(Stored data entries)
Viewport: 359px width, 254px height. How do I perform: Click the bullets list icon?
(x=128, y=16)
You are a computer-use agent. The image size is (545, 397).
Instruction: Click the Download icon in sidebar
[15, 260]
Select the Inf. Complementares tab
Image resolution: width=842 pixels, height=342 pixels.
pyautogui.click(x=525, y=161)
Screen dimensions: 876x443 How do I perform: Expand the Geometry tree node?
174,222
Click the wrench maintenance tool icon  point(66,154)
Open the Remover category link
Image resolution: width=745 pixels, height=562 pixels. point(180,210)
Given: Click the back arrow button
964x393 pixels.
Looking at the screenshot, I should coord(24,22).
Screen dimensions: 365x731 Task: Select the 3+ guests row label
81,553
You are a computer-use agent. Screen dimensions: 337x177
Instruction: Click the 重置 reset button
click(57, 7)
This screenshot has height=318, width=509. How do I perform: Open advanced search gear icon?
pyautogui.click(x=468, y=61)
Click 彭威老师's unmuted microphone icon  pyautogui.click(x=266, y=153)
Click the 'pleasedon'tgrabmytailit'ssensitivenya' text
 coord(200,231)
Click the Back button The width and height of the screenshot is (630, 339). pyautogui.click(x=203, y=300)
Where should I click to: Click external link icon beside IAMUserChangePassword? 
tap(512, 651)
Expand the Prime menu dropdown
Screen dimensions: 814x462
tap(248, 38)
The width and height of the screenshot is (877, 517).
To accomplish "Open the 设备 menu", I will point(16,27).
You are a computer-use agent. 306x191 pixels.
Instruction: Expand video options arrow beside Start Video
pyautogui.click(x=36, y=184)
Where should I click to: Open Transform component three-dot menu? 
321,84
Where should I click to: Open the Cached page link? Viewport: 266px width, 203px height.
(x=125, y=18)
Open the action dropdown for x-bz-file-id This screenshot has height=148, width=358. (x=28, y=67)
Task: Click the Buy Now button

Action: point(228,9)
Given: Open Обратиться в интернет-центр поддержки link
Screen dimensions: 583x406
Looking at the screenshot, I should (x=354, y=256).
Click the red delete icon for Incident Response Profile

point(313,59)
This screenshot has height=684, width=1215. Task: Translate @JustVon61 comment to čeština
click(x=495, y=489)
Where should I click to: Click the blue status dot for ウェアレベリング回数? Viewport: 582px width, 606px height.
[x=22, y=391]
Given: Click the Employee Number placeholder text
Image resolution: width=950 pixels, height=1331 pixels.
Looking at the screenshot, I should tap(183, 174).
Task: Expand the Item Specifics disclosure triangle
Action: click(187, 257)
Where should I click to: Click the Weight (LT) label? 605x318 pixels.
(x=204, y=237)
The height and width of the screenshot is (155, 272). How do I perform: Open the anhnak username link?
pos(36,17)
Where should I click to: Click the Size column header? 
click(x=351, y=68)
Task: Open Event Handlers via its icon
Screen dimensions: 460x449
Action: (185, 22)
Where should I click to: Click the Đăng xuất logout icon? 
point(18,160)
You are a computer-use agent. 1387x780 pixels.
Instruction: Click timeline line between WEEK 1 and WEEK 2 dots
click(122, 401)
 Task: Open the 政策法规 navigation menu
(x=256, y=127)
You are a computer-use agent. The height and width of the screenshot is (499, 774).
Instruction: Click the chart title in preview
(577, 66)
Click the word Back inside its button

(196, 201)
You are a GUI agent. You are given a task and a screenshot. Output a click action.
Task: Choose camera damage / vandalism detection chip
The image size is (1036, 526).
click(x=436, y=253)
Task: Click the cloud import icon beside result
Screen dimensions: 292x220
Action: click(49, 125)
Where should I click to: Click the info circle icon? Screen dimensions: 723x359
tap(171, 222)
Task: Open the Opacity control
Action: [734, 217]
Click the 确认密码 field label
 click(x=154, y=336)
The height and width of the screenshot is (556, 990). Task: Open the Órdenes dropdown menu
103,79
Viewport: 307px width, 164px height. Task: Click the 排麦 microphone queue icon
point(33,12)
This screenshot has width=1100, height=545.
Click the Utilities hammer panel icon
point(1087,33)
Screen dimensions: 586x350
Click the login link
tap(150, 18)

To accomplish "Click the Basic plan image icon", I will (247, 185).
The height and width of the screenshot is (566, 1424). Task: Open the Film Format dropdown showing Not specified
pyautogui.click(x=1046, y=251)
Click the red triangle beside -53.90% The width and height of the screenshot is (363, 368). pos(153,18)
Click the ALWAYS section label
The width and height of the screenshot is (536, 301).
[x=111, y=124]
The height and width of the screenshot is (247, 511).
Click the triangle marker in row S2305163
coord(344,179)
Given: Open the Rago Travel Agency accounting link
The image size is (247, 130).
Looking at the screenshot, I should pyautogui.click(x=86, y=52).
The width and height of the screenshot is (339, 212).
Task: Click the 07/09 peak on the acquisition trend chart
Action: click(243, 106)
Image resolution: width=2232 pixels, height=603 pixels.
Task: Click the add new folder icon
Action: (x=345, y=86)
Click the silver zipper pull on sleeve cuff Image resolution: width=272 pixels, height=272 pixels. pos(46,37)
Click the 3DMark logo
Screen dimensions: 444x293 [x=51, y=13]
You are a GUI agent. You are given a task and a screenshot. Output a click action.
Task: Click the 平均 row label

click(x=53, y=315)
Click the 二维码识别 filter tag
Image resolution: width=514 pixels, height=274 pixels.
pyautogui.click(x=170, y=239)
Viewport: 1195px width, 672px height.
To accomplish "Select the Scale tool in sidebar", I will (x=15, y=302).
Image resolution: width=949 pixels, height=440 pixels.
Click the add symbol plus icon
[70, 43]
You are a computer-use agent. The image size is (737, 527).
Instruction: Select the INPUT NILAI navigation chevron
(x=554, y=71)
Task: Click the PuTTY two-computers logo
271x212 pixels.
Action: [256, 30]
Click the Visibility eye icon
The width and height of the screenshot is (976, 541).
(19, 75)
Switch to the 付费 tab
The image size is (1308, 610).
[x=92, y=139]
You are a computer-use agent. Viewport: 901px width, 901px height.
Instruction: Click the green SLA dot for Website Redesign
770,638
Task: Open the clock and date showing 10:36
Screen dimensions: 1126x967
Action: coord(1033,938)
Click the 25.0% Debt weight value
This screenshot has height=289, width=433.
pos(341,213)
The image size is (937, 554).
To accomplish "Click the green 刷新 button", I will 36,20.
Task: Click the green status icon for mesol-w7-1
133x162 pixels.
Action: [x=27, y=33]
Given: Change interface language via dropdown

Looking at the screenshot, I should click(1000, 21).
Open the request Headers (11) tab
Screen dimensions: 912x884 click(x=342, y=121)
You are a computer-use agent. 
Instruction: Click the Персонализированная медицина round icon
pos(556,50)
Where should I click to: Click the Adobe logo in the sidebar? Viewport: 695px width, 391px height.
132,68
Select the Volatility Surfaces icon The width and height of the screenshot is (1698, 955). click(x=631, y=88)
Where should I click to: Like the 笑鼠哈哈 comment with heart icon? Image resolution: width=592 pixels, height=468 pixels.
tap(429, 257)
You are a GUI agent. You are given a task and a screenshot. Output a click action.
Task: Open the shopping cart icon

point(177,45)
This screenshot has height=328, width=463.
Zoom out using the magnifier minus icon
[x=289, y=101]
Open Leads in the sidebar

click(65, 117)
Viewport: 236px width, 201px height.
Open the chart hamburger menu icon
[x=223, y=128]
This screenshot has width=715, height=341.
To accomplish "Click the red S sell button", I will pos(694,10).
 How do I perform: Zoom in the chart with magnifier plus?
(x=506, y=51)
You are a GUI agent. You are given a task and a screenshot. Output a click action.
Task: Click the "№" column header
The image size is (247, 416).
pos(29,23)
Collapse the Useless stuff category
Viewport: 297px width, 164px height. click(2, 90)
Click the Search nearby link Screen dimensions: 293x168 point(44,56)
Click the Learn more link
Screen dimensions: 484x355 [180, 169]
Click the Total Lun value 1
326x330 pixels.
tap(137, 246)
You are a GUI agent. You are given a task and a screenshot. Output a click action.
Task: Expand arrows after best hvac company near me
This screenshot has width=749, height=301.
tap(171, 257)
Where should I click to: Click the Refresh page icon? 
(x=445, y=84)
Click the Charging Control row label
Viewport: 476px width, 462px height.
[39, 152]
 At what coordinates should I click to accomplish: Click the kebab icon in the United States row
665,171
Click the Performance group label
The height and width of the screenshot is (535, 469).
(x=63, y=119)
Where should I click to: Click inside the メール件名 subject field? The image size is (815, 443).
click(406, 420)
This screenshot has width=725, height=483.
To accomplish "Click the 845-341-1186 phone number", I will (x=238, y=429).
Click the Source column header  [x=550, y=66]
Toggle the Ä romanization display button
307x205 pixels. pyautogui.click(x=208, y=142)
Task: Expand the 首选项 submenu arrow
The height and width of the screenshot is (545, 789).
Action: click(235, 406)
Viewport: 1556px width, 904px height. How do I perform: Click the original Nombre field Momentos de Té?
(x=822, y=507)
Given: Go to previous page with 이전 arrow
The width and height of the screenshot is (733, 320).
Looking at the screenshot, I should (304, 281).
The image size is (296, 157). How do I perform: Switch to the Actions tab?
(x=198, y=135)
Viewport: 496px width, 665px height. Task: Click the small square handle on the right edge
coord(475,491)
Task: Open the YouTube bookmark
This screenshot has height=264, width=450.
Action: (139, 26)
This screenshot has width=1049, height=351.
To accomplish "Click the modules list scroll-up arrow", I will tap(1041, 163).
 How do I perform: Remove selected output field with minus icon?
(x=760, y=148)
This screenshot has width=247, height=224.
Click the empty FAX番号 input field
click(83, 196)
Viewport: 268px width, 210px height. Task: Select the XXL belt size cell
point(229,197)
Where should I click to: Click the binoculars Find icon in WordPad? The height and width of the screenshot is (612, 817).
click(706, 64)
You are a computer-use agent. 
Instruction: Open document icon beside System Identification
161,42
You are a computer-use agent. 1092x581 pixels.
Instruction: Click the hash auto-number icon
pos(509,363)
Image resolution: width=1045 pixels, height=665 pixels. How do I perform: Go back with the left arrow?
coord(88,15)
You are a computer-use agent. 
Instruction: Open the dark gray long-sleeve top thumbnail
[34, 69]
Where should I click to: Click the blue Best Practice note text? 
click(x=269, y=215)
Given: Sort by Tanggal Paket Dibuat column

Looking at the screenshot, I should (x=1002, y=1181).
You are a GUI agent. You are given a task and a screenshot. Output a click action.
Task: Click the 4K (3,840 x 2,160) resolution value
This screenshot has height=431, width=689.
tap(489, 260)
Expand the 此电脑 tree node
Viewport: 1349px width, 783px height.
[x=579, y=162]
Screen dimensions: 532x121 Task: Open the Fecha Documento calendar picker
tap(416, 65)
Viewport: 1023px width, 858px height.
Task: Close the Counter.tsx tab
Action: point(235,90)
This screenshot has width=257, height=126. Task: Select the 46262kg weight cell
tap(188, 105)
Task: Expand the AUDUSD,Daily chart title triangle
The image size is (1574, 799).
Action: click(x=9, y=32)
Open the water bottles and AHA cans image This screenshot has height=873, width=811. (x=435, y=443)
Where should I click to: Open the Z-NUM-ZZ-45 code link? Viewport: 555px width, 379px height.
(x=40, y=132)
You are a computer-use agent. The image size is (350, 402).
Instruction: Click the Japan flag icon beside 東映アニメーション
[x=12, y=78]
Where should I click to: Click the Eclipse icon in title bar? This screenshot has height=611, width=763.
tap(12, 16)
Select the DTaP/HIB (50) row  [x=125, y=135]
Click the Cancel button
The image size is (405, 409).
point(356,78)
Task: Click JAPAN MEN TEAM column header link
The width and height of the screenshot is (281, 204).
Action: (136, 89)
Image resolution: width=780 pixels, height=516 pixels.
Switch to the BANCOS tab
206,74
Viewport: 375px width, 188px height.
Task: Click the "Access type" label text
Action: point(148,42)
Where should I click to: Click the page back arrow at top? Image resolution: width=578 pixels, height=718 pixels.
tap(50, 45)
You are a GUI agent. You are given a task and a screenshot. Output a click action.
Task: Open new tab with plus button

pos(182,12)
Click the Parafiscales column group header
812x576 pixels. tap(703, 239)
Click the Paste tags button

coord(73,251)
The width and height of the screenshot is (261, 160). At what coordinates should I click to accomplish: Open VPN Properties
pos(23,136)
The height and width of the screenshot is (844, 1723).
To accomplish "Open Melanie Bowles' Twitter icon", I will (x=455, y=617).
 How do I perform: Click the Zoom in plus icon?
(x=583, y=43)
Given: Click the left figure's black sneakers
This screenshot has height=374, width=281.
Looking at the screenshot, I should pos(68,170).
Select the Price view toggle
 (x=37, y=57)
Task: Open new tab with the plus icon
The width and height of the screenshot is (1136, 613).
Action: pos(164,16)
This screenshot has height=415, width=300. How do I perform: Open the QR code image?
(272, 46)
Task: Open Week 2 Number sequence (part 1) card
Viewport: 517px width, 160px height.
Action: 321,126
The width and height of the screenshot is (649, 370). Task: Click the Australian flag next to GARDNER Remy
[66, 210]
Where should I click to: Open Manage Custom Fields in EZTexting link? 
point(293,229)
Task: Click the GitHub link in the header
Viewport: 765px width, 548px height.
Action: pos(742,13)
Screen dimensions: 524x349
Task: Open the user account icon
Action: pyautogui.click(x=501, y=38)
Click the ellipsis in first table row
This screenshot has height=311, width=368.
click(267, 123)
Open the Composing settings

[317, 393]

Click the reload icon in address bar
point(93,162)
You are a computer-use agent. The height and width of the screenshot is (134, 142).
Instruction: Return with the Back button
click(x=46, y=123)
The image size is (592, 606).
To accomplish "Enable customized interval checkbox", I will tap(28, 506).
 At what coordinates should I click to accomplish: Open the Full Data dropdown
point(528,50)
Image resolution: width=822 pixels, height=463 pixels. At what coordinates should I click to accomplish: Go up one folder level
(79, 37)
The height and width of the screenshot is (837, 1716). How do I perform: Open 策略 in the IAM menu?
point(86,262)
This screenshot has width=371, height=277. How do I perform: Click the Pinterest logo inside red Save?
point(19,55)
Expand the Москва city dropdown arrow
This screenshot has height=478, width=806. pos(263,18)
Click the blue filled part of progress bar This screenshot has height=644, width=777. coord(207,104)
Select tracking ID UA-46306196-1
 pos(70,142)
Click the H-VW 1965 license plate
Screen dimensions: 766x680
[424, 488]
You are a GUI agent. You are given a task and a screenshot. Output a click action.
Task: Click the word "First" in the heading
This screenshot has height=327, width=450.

**Instructions for the task**: Please copy out each line of the data in which the word "will" occurs.

**Task output**:
To accomplish "Open the 设备 menu", I will point(16,27).
To accomplish "Click the Basic plan image icon", I will (247, 185).
To accomplish "Select the Scale tool in sidebar", I will (x=15, y=302).
To accomplish "Click the green 刷新 button", I will 36,20.
To accomplish "Click the red S sell button", I will pos(694,10).
To accomplish "Click the 845-341-1186 phone number", I will (x=238, y=429).
To accomplish "Click the modules list scroll-up arrow", I will tap(1041, 163).
To accomplish "Open Melanie Bowles' Twitter icon", I will (x=455, y=617).
To accomplish "Enable customized interval checkbox", I will tap(28, 506).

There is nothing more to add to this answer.